## YOUR OBJECTIVE:
Reproduce only this part of the listing: the line with "1500x969 pixels.", plus every line after it through the last.

## WORKING DATA:
▶

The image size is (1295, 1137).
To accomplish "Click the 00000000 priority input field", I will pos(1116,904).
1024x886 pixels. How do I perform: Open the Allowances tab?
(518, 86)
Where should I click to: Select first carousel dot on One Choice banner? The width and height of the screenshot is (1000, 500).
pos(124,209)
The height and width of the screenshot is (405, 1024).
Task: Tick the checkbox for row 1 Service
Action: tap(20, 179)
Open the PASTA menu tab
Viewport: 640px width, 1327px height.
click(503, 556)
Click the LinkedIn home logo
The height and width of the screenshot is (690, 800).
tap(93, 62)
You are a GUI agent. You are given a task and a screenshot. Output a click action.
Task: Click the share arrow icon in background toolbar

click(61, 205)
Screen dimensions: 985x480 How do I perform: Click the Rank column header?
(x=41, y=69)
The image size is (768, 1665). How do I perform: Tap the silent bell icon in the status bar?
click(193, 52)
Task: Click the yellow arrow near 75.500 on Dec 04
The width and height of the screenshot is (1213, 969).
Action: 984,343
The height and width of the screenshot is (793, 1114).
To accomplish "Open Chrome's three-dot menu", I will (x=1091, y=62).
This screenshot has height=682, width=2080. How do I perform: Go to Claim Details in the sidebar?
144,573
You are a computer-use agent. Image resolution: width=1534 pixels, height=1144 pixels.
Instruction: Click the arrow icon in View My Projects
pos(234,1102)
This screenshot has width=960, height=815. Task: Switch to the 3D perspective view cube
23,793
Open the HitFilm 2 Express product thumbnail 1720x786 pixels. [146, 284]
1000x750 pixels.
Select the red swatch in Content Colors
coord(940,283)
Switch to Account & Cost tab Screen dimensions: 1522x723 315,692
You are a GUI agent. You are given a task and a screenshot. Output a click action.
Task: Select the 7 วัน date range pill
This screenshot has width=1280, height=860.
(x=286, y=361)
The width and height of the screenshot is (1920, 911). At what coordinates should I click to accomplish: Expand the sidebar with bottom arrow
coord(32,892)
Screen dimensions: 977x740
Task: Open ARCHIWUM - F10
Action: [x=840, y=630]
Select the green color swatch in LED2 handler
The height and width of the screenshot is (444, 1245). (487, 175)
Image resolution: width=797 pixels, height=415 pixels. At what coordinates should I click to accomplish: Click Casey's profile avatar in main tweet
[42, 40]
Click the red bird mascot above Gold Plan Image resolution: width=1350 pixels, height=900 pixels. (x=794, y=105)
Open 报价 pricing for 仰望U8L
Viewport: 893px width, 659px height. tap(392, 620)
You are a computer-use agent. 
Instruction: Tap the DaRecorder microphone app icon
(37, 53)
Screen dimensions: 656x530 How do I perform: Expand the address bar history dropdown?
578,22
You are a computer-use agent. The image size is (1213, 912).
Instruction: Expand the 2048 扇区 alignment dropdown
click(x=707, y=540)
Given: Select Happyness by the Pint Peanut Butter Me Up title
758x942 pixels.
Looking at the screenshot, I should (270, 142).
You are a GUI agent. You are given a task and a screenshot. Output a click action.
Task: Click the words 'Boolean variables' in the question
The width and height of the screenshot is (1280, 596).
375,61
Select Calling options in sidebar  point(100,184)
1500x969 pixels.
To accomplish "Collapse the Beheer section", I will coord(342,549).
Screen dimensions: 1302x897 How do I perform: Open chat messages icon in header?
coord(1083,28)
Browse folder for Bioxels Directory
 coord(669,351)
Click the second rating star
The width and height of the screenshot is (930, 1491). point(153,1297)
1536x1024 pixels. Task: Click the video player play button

◀

## SOLUTION:
1500x969 pixels.
To accomplish "Collapse the Beheer section", I will coord(342,549).
Screen dimensions: 1302x897 How do I perform: Open chat messages icon in header?
coord(1083,28)
Browse folder for Bioxels Directory
 coord(669,351)
Click the second rating star
The width and height of the screenshot is (930, 1491). point(153,1297)
1536x1024 pixels. Task: Click the video player play button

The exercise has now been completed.